If there’s one thing they got right, though, it’s that first-person is an infinitely more intense experience. The simple reason for this is that the perspective doesn’t provide you with enough information about your surroundings. More accurately, it only lets you see what you’re willing to go out and see. If you want intel on what’s beyond a ridge, you’ll have to pop your head out. The same goes for checking corners and pretty much every encounter you can think of.
“The truth is that the same reasons that make first-person a fairer experience are also what could turn it into the most frustrating”
In any given firefight, there’s a constant push and pull of when you peek and from which angle. You don’t want to expose too much for too long, but you need to see something before you can make a decision. A locked perspective for everyone means you generally have a good idea of what your opponent can and can’t see.
In no way was this better illustrated than in my first skirmish in a building with long hallways. Think the School, or the dorms at Military. In regular mode, your enemy could be in any of the rooms ahead, completely safe from detection. At the same time, they may be looking directly at you, watching your every move and you’d be none the wiser. In those situations, the camper rarely loses, for obvious reasons.
In first-person, the same camper will need to peek out the side of the doorway to see you, meaning there’s potential for you to spot them, which means they won’t be able to peek for long if they want to be stealthy. Encounters like these are now much more manageable.

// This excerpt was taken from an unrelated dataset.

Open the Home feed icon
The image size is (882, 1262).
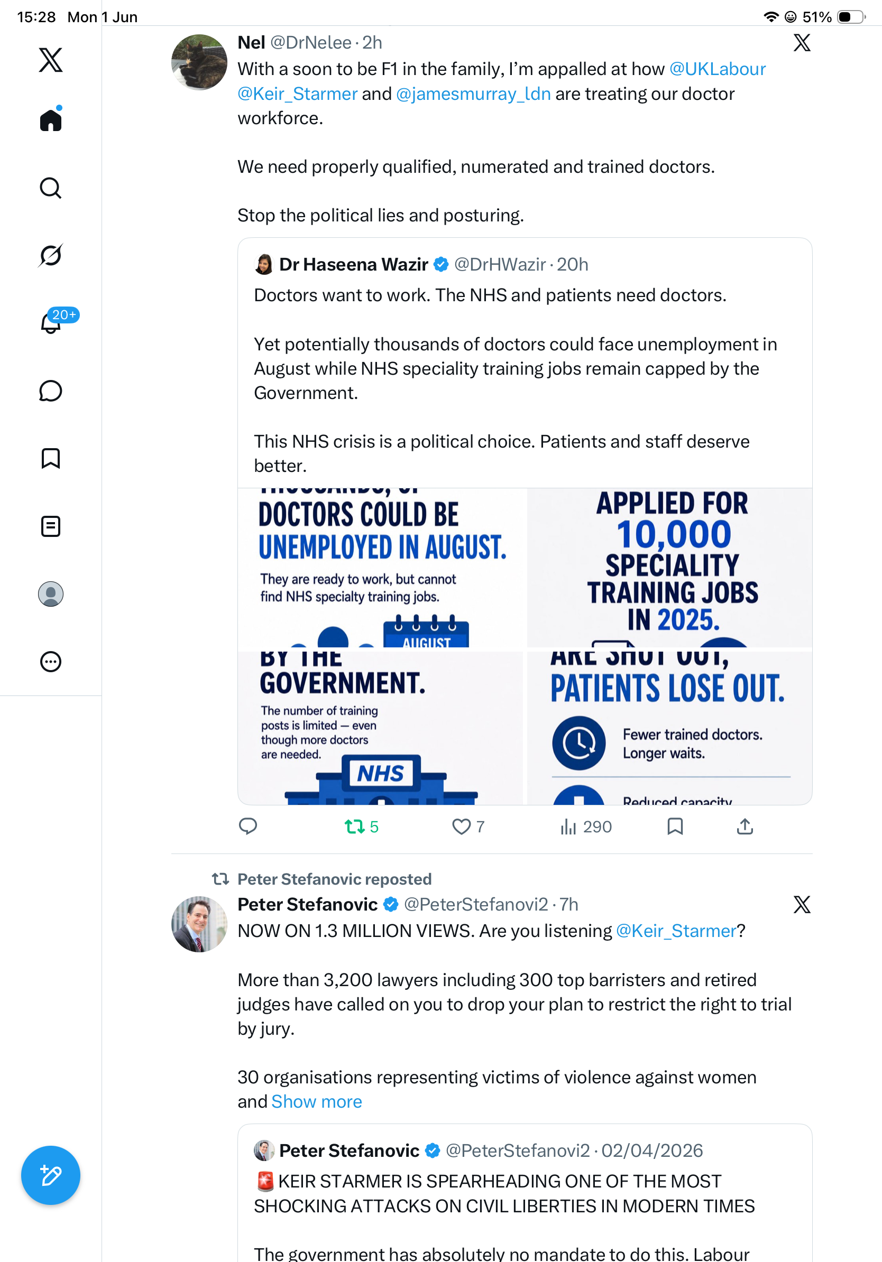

At the same time, tactics that relied on third-person peeking no longer work. This may seem obvious, but you won’t quite see it until you realise that a lot of what you learned playing third-person won’t help you here.
Hiding in a shack, for instance, is nowhere near as valid of a tactic in first-person. There’s no way for those inside to see every angle around them, whereas the opposite is true for their opponents.
This all sounds fair, but the truth is that the same reasons that make first-person a fairer experience are also what could turn it into the most frustrating. See, even though third-person gives you a tonne of intel for almost no risk, people often forget third-person peeking is available to everyone. So while yes, it’s annoying to have hallway fights in third-person, it makes engagements in the open more survivable.
If you get shot at in an open field, there’s a better chance you’ll see your target quicker in third-person compared to first-person. When you run for cover, you can still use the same “broken” third-person peeking to keep tabs on their moves. In first-person, getting shot at in the open is terrifying. Remember, your field-of-view here is limited, so you can’t look behind you, for one.
“The age-old rule that third-person encourages camping because your opponent won’t need to risk anything to see you rings hollow in a game where you die in two-three shots”
Assuming the shooter is within your field of vision and you do manage to spot them in time and run for cover, they likely have already tagged you a couple of times. When you collect yourself and start firing back, you’ll still need to expose part of your body to see them and shoot. Seeing as they initiated the engagement, there’s a good chance they’ll have the upper hand the next time you peek, if they haven’t already moved to a better position.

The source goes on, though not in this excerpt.